La podredumbre del PP y su discurso y actitud neoliberal (y asimismo
de buena parte de los dinosaurios del socialismo
español), que constituyen una traición más grave a la Constitución
Española que la intensificación del nacionalismo catalán, e
incluso que el independentismo, nos ha descubierto a todos, como se
ha puesto (peligrosamente) de manifiesto con la crisis catalana,
culminando el 1-O y los días inmediatamente anteriores y posteriores
que, en última instancia, las leyes son sólo papeles.
La eficacia última de las leyes depende exclusivamente de
la confianza recíproca: del hecho de que especifican lo
que a cada uno le cabe esperar de los demás y, a la vez, lo que a
los demás les cabe esperar de uno. Cuando individuos concretos
violan el compromiso general con la ley, la cadena de la reciprocidad
no se rompe, es posible la represión aislada y excepcional de esos
individuos y la restitución de la confianza. Pero cuando la
violación es tan manifiestamente estructural como
lo ha sido en el caso de la casta dirigente del PP y de buena parte
del PSOE, y no sólo por las prevaricaciones, malversaciones,
tráficos de influencia, cohechos y demás delitos, y por los
nombramientos e instrucciones espurios incluso en órganos de rango
constitucional, como el Consejo General del Poder Judicial y el
Fiscal General del Estado, sino también por su discurso (y medidas)

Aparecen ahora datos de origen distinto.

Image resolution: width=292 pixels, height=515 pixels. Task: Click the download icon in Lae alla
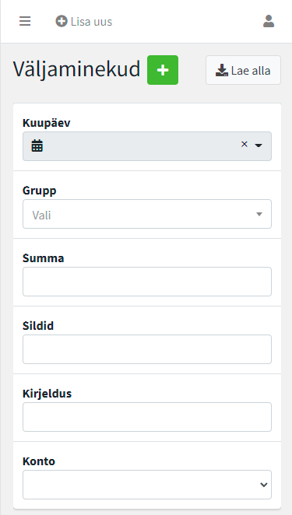tap(222, 70)
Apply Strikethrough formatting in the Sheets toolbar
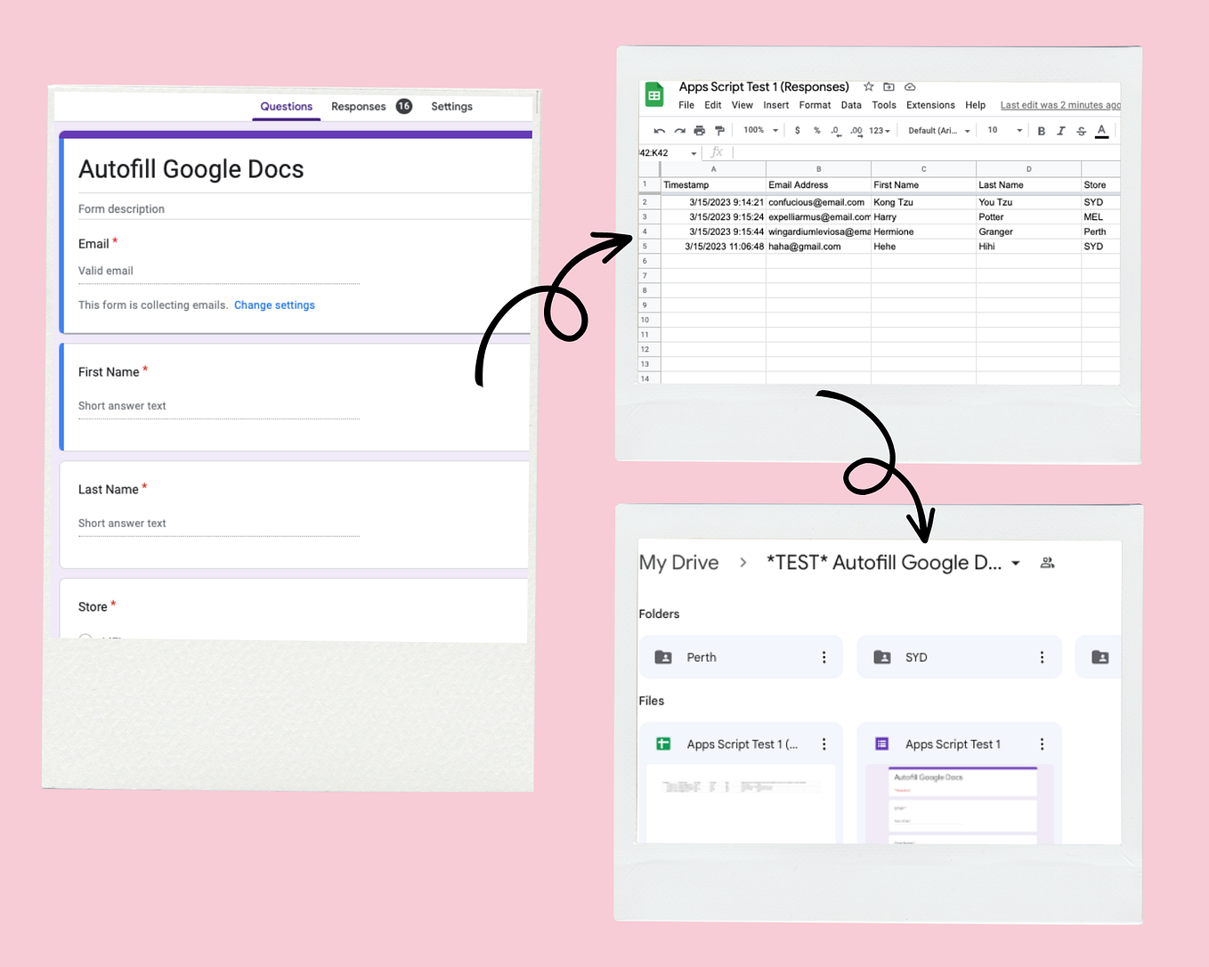This screenshot has height=967, width=1209. tap(1081, 131)
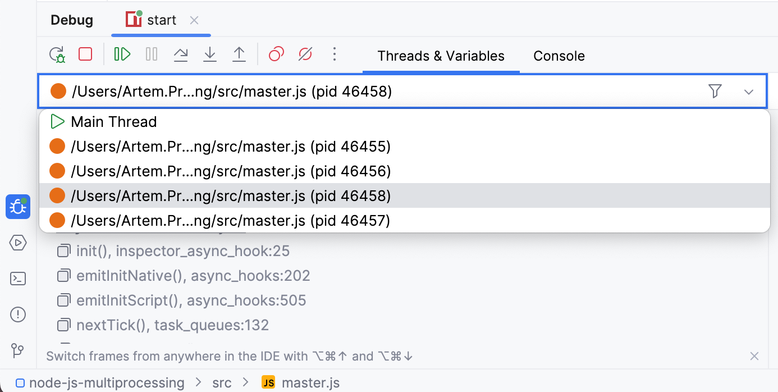
Task: Collapse the thread selector dropdown chevron
Action: 749,90
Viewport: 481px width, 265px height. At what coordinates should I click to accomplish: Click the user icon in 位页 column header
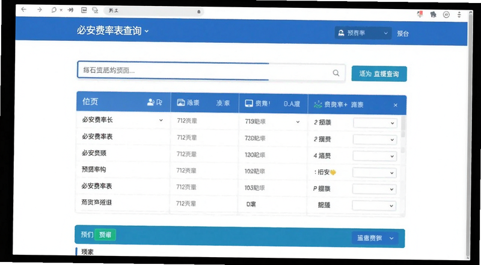point(151,102)
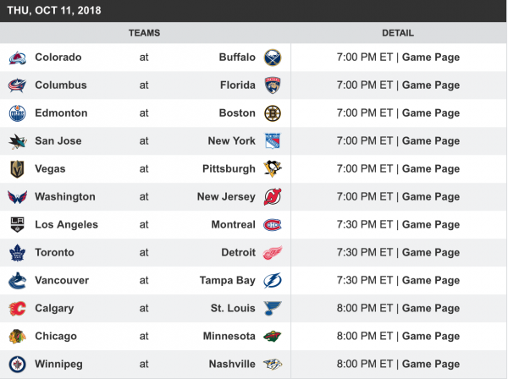
Task: Click the TEAMS column header
Action: pos(144,33)
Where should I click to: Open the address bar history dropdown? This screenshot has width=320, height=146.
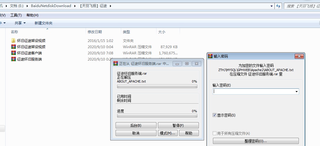coord(271,6)
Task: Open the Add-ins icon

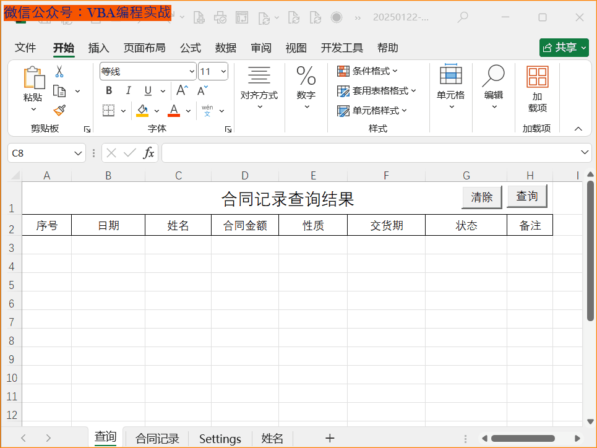Action: point(537,89)
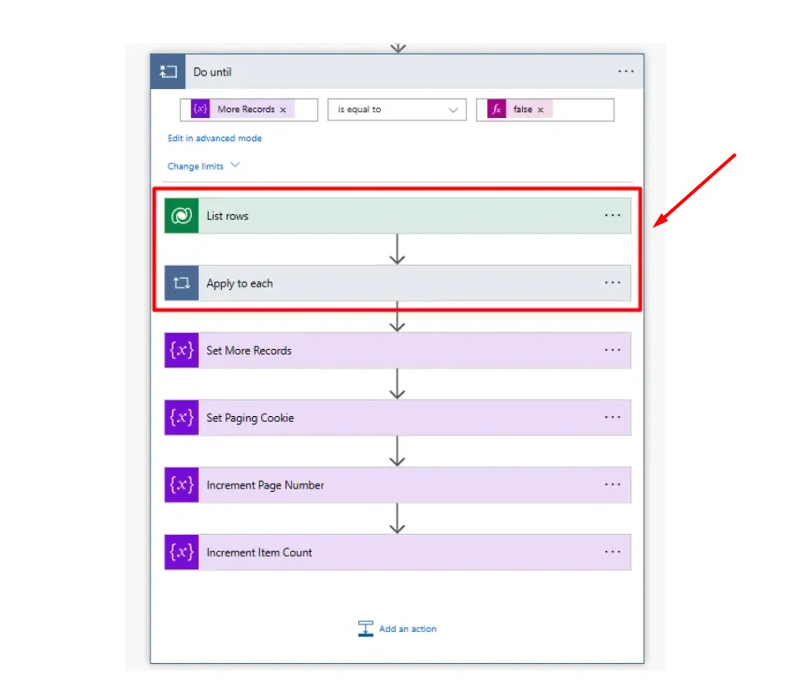794x682 pixels.
Task: Collapse the Change limits chevron
Action: 235,164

neoliberales, muy dudosamente constitucionales, la magia de
la ley se debilita (y puede incluso llegar a desaparecer), y si bien
es difícil demostrar o cuantificar el efecto de esa traición
estructual en todo el sistema jurídico de confianzas recíprocas,
parece evidente que ha jugado un papel importante en la disposición
de miles y miles de ciudadanos catalanes (secundados por funcionarios
y cargos públicos) de romper con la legalidad vigente.